As you can see the error message is not helpful because clearly the GPU has enough memory left but somehow cannot be allocated. I am using 8 cores with 8 GB each so 64 GB of RAM which should be more than enough. It is extremely strange because the first time I could run the same code to epoch 50+ as I mentioned earlier :( I also re-ran the data pre-processing steps.

Have you ever encountered this while running experiments? I tried to follow all the advice from https://github.com/pytorch/pytorch/issues/16417 but none seems to solve it. If this is your first time seeing such an issue, I guess it's probably some GPU hardware issue on my end.

EDIT: sorry, this might be quite overwhelming. I would really appreciate your help!

mikolajsacha commented 3 years ago

Hi

Ad 1. The smaller number of samples featurized by MEGAN can be caused by two factors: 1) RdKit could not read SMILES of some samples (which should not be the case for USPTO-50k, which is 100% parsable by RdKit) or 2) We remove from train/valid sets reactions that have more than the maximum (16) generation steps. You can try increasing this hyperparameter but from our experience it is not worth it in terms of Top K on USPTO-50k, as reactions with number of steps > 16 are still very unlikely to be correctly generated during evaluation. This hyperparameter does not affect reactions selected for the evaluation, which still runs on your whole dataset and the model will try to generate reactions for all input molecules. You can even set a different "max_gen_steps" during evaluation in bin/eval.py script.

Ad 2. The error suggests that you exceeded GPU RAM, which seems very unlikely if you have 64 GB. We trained on a GPU with 8 GB RAM and did not get any such error. In your error message I see 10.76 GiB total capacity, which suggests that in fact the process has less GPU RAM available, maybe this indicates some other problem? You can also try lowering batch size, however it is already small (4). Sorry for not being too helpful on this but we did not encounter such problems on our side.

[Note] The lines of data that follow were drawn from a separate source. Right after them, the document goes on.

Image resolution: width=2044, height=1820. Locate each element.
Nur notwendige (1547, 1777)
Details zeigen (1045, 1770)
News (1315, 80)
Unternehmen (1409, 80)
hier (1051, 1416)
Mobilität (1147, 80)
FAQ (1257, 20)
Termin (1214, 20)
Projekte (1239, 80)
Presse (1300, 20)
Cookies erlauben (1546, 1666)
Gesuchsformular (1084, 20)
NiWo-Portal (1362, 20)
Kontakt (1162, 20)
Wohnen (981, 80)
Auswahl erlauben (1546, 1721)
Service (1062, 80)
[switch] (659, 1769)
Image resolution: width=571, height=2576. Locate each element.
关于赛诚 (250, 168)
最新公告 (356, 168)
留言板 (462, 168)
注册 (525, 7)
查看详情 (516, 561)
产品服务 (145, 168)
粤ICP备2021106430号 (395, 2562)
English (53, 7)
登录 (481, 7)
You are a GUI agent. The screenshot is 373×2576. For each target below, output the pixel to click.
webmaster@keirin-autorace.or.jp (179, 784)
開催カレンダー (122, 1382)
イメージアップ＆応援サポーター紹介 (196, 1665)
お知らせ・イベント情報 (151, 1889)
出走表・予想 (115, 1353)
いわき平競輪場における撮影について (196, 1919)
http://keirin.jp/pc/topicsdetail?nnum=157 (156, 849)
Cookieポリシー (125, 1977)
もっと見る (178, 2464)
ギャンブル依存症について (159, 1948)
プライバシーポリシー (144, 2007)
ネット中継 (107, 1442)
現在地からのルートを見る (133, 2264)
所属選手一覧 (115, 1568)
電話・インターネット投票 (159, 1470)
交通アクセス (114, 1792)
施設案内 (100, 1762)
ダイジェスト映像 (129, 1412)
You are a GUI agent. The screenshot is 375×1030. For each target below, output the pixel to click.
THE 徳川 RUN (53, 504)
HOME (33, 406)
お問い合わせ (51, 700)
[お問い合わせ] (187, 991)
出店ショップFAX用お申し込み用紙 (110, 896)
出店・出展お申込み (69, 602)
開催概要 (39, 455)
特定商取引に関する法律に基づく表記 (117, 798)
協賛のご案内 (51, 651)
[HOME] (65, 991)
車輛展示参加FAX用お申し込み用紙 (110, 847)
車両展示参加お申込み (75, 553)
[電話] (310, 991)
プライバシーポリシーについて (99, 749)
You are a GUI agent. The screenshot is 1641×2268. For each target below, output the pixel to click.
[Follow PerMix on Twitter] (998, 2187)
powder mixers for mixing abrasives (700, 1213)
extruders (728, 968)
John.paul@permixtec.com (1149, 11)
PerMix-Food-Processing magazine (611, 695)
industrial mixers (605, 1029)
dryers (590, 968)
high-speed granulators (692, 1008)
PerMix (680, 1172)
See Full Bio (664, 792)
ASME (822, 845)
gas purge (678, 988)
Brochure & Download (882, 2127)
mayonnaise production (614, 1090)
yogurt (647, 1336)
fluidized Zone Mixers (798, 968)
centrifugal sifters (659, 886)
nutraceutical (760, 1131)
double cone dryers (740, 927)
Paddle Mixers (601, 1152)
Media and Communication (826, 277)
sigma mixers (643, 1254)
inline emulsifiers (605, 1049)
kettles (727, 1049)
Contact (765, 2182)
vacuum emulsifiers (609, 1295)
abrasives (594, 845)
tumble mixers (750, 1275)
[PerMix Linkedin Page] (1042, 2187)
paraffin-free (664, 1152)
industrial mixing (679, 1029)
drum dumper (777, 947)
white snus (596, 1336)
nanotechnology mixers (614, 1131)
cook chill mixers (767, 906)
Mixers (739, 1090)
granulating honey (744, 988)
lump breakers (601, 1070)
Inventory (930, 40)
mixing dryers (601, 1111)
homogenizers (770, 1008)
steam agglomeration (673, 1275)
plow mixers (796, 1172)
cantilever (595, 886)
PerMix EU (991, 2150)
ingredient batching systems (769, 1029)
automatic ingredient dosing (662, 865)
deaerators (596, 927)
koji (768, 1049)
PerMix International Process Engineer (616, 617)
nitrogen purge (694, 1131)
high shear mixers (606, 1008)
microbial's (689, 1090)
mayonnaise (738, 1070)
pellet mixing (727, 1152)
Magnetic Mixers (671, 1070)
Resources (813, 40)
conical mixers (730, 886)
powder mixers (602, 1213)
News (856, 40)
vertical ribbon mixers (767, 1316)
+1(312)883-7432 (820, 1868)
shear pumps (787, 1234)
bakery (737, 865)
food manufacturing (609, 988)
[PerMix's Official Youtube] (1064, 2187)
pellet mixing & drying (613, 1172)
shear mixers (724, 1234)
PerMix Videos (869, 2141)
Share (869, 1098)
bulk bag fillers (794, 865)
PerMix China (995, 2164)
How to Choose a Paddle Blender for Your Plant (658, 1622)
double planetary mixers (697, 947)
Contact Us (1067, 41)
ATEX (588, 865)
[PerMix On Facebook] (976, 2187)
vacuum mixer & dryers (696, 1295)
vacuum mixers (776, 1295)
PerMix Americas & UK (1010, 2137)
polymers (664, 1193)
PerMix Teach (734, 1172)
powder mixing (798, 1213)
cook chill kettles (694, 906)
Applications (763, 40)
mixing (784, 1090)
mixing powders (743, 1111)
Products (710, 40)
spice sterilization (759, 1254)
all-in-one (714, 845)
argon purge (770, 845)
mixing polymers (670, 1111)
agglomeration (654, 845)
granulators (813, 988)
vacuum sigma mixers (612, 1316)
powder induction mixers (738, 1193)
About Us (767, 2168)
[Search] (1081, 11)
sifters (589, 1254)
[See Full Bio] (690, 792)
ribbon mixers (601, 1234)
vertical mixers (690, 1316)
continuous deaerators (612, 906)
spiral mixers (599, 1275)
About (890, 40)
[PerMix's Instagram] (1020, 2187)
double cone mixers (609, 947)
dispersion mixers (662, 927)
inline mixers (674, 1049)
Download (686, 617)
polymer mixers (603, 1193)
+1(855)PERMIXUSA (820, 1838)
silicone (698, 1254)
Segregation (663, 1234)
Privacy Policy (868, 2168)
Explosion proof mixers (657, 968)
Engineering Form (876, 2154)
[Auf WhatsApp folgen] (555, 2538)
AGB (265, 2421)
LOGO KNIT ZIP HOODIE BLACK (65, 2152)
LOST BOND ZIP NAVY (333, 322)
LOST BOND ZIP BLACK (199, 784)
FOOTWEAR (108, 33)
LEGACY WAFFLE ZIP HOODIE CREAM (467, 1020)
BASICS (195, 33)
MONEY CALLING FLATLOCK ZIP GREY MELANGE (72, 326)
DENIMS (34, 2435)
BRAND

I hope you will be able to solve the remaining issues and I wish you best in your research

linminhtoo commented 3 years ago

Thanks for the explanation! Really appreciate it. Re: issue 2), Most likely just some temporary issue with my compute cluster.

linminhtoo commented 3 years ago

Hello, just wanted to update that the root cause was in the env.sh If you're on a cluster, line 29 export CUDA_VISIBLE_DEVICES=0 can be very problematic. Only after a second look through the codebase, I figured this could cause the problem. If your job is on a node with multiple GPUs, where other jobs are also running and using those GPUs, specifying GPU:0 can cause conflicts in GPU usage with cryptic errors like the one I encountered. Commenting this line out solved the issues. You might wish to update the README :)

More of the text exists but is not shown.